─── Source data

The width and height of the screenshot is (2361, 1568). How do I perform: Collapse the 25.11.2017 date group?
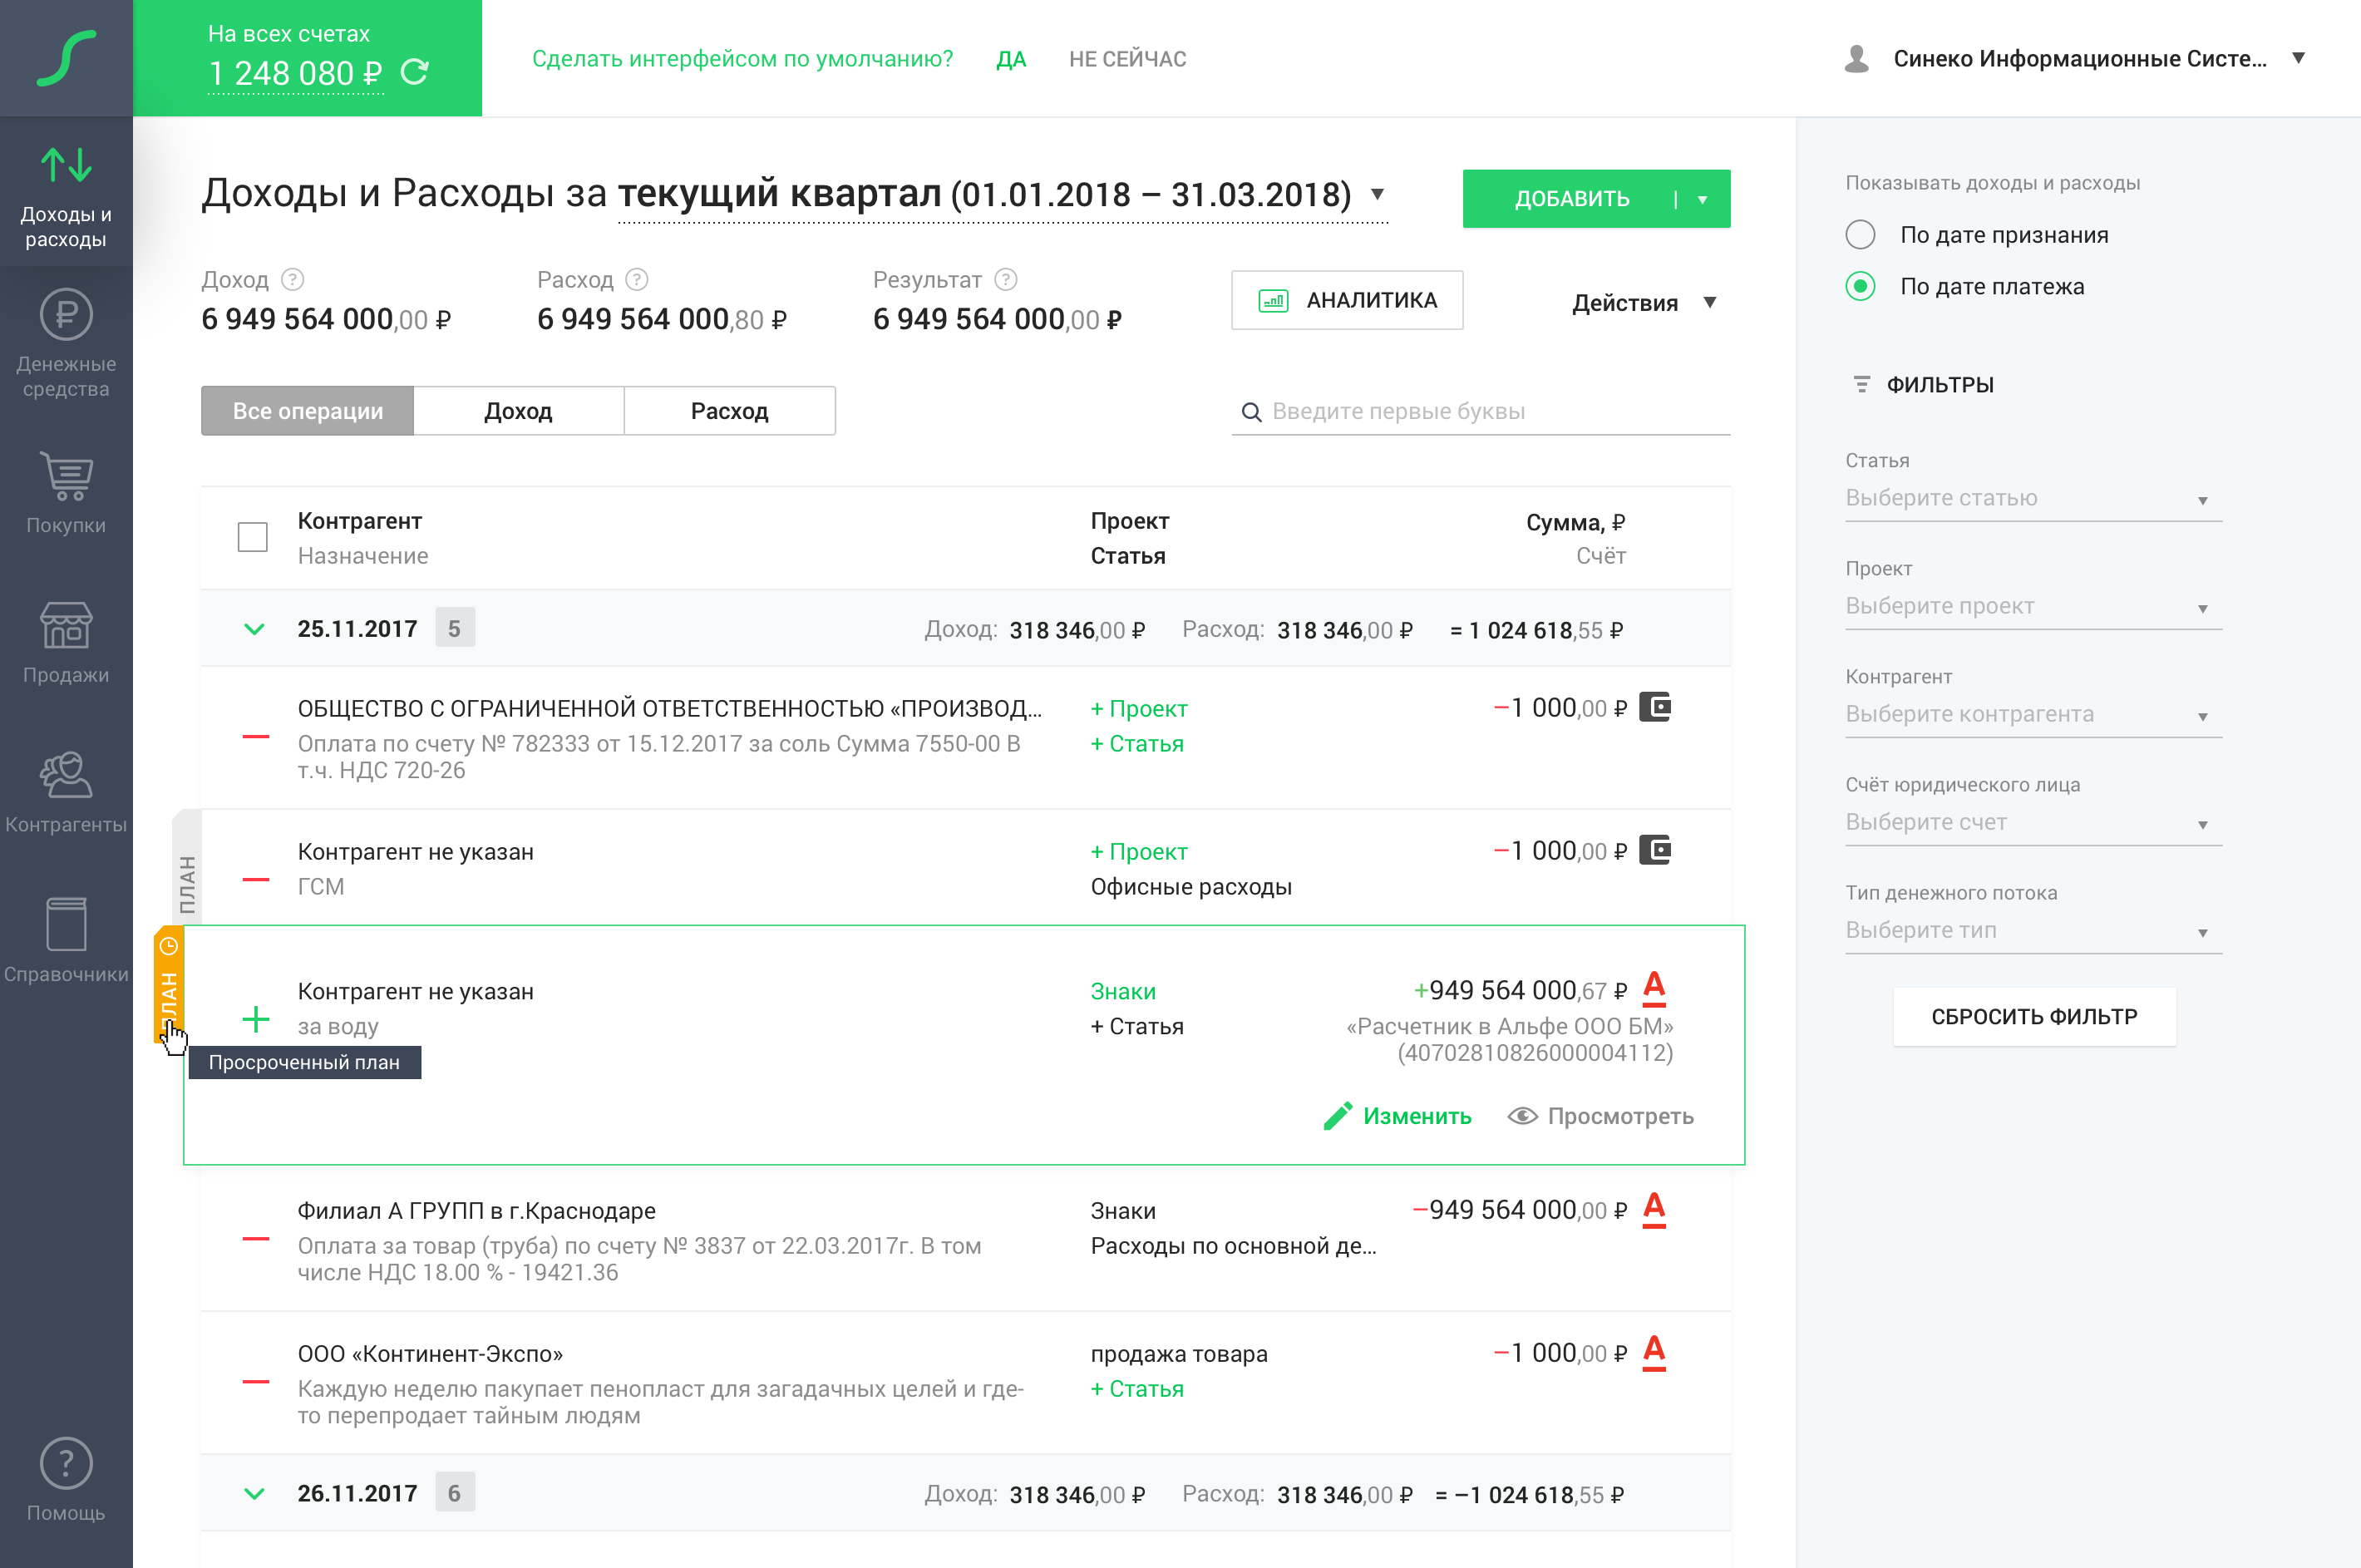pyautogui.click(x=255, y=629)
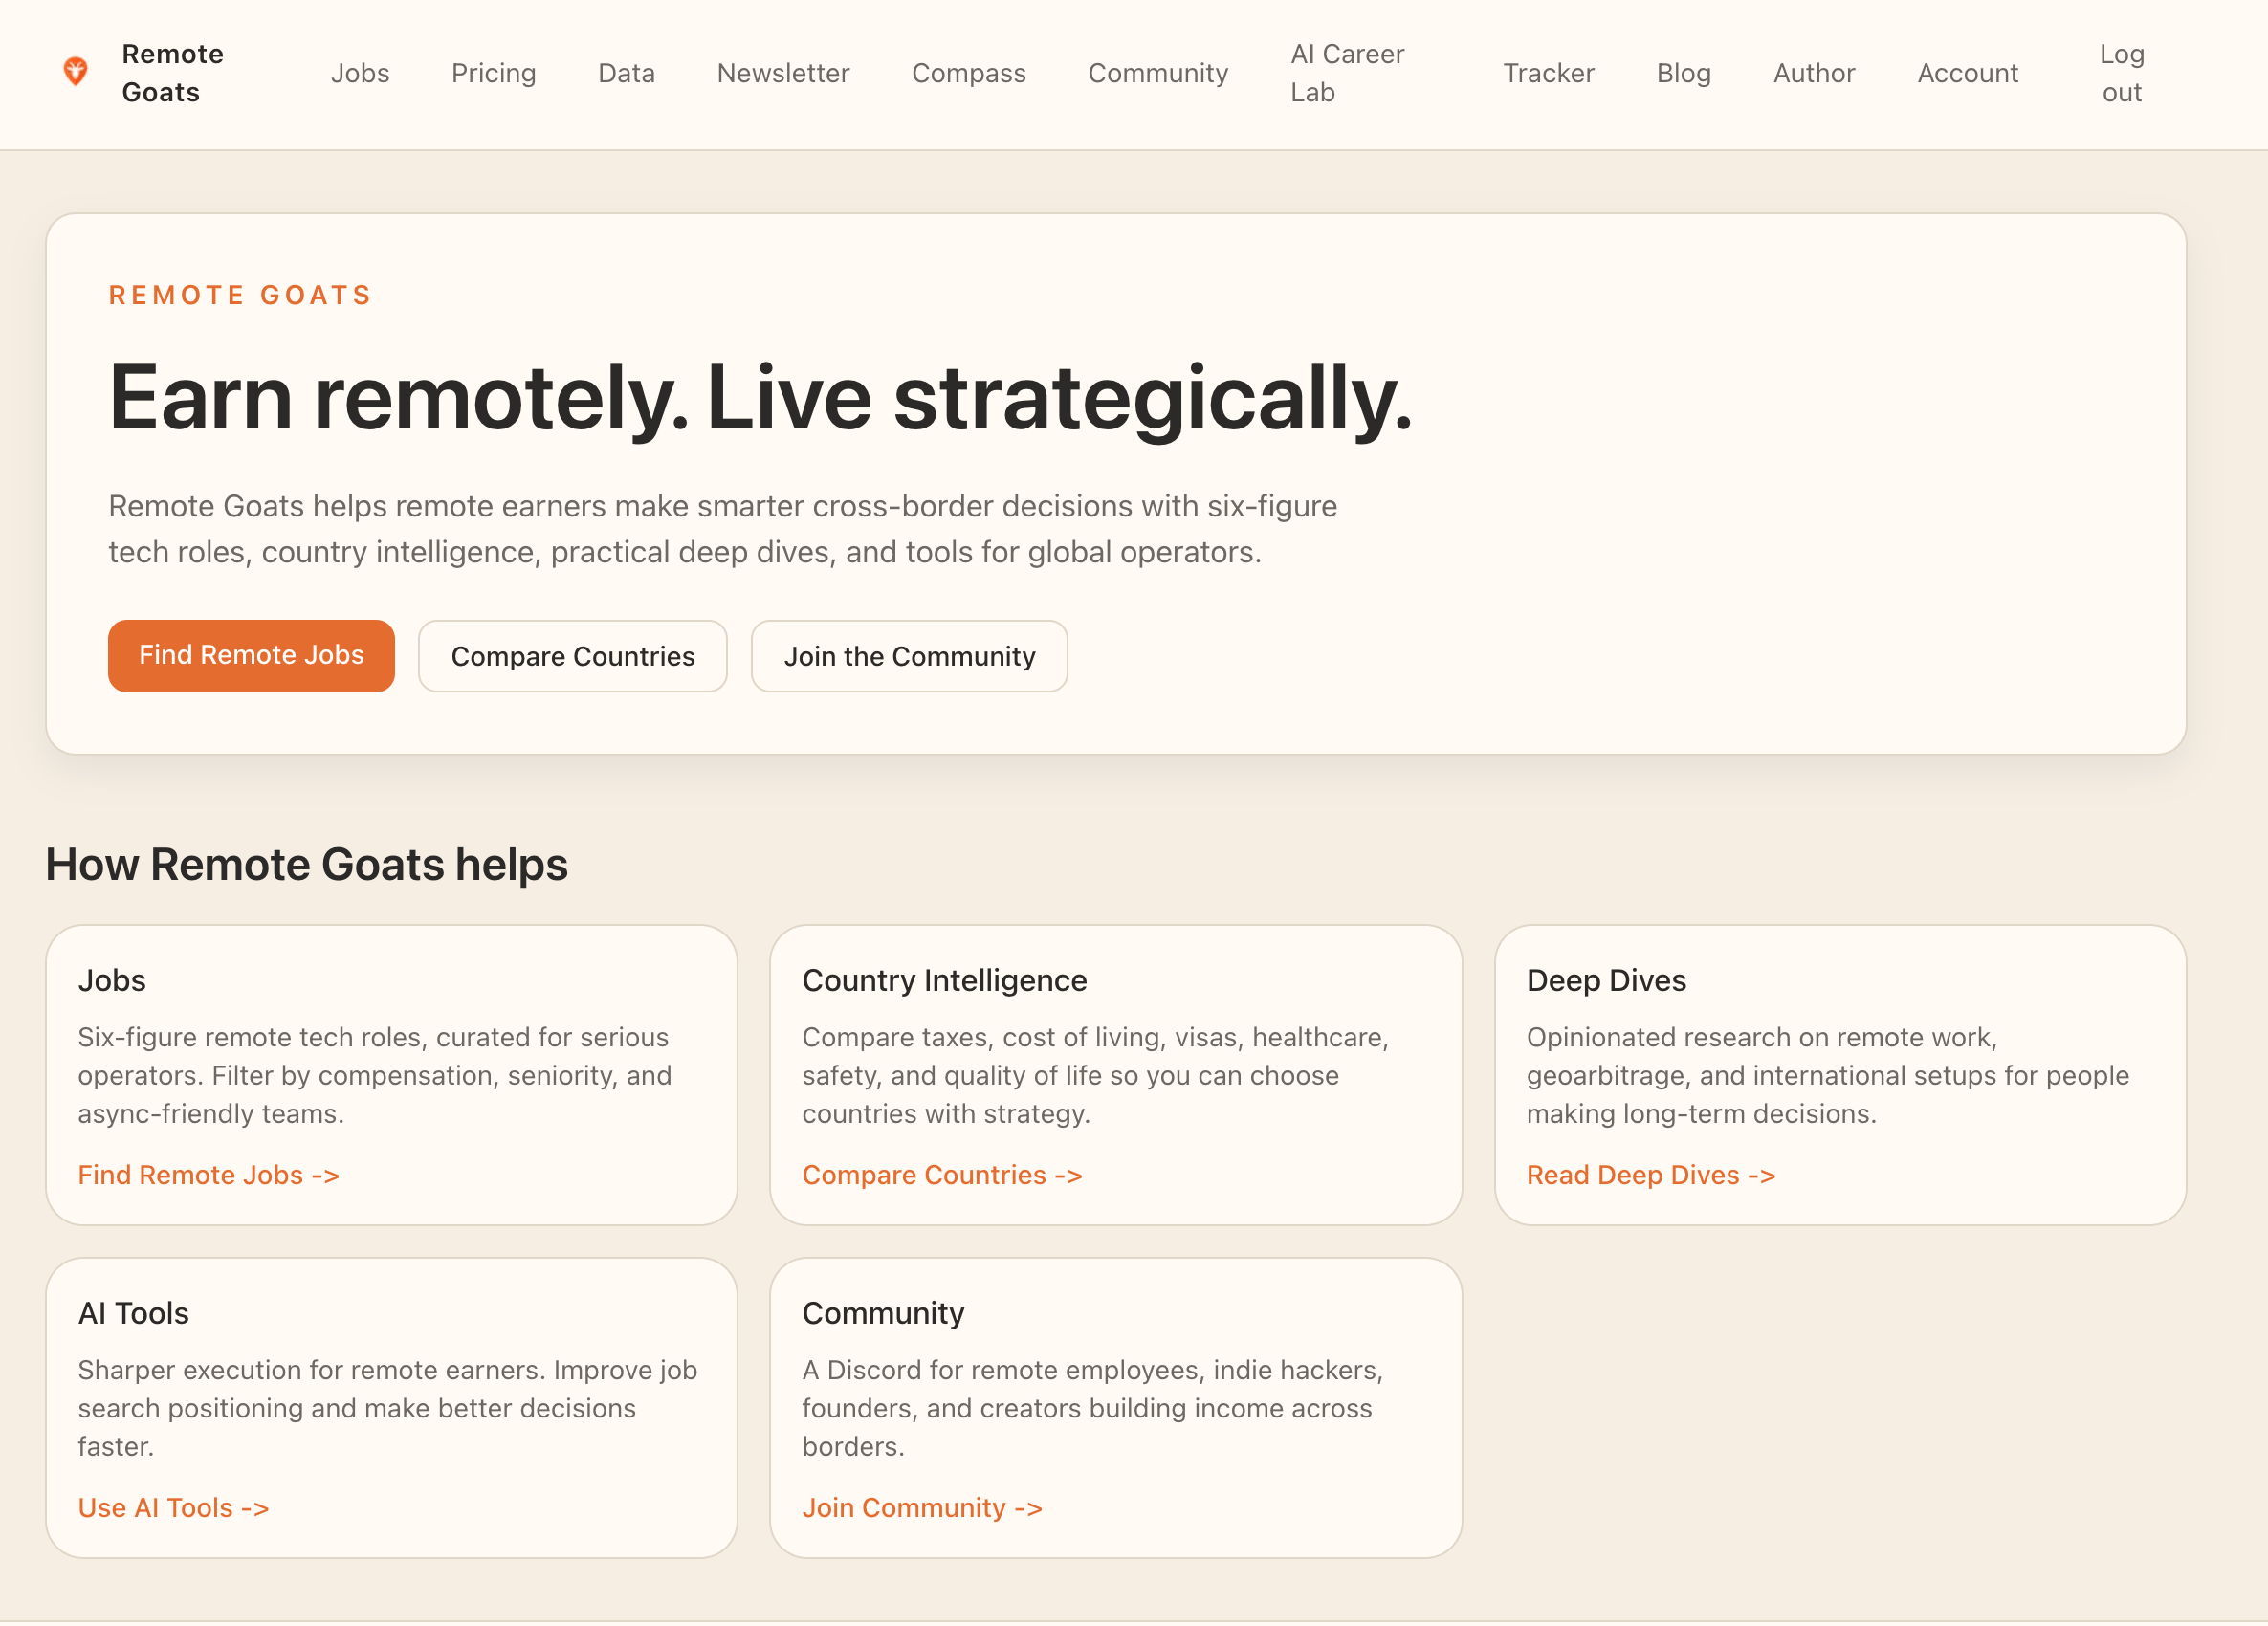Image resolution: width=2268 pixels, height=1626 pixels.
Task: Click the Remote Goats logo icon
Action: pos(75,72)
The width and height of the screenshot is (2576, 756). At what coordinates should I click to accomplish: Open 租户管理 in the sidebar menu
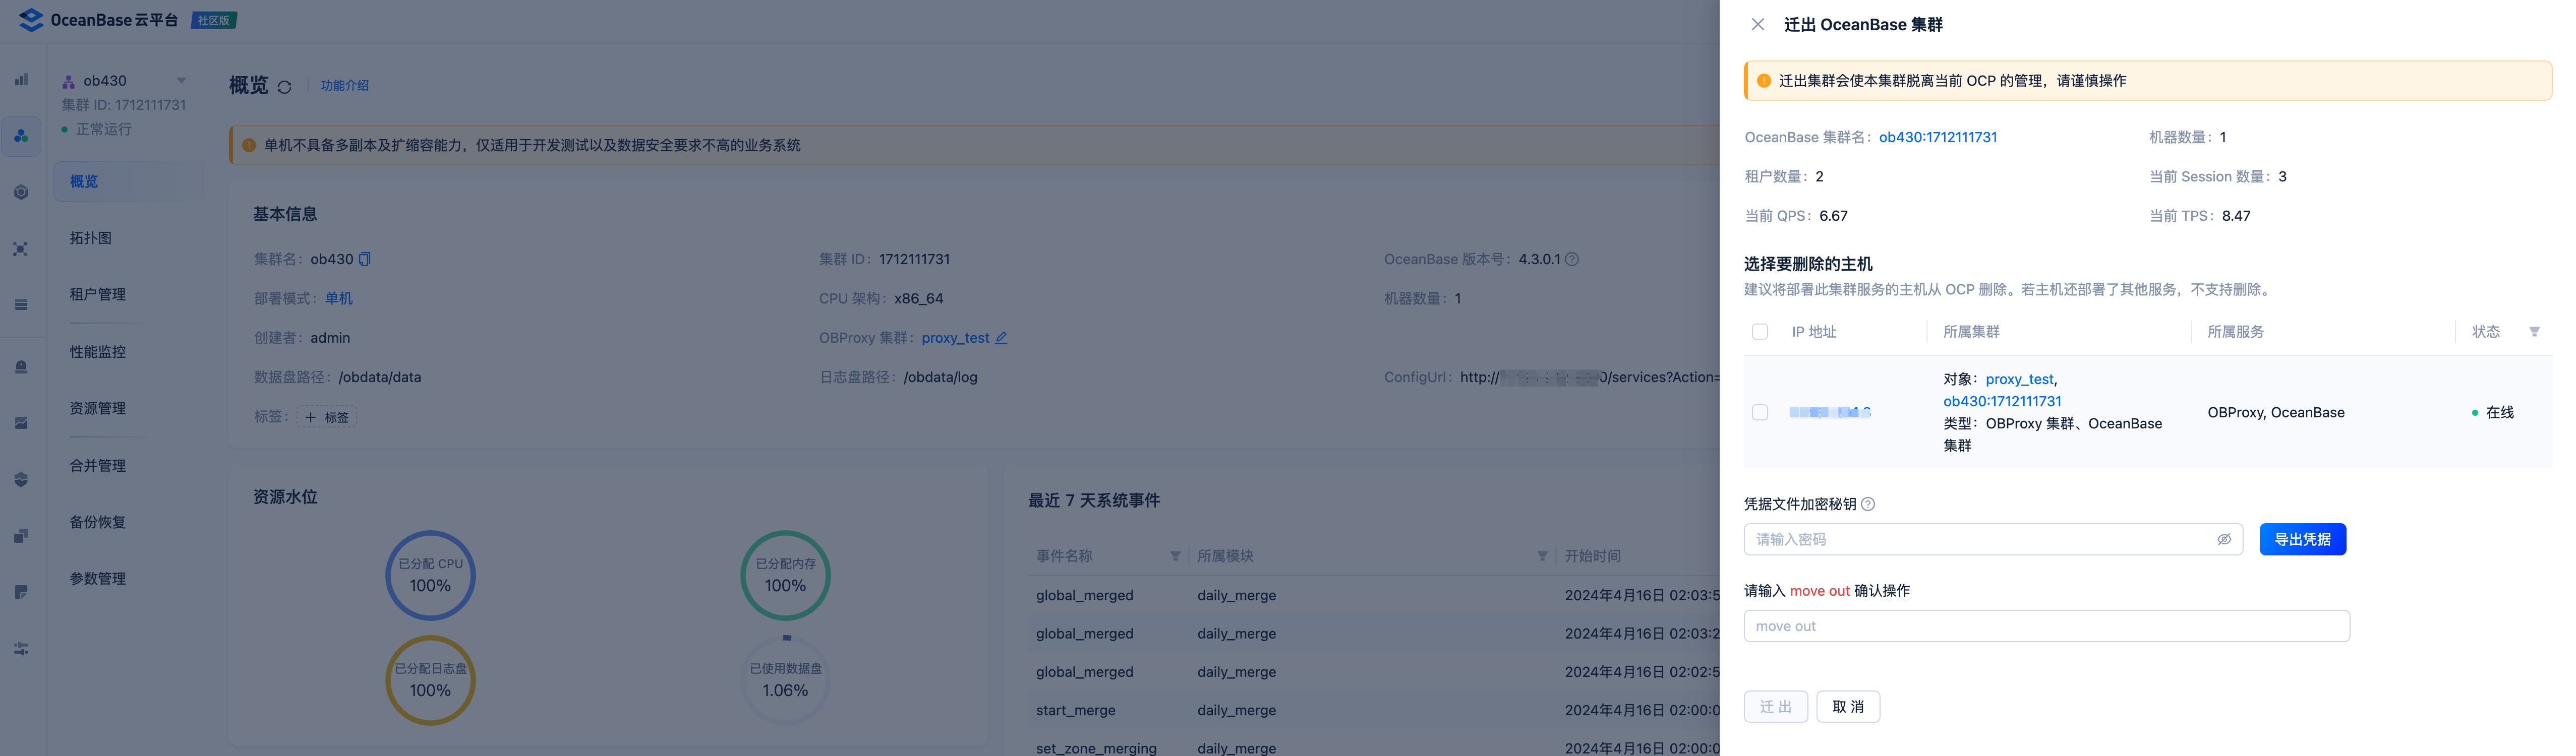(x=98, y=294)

──────

Would you give again, exactly as written, the lines from the one containing "The width and height of the screenshot is (2576, 756)." through the end of the records, with no pictures and no other lines?

→ **Answer section**
The width and height of the screenshot is (2576, 756). At what coordinates should I click to accomplish: Open 租户管理 in the sidebar menu
(x=98, y=294)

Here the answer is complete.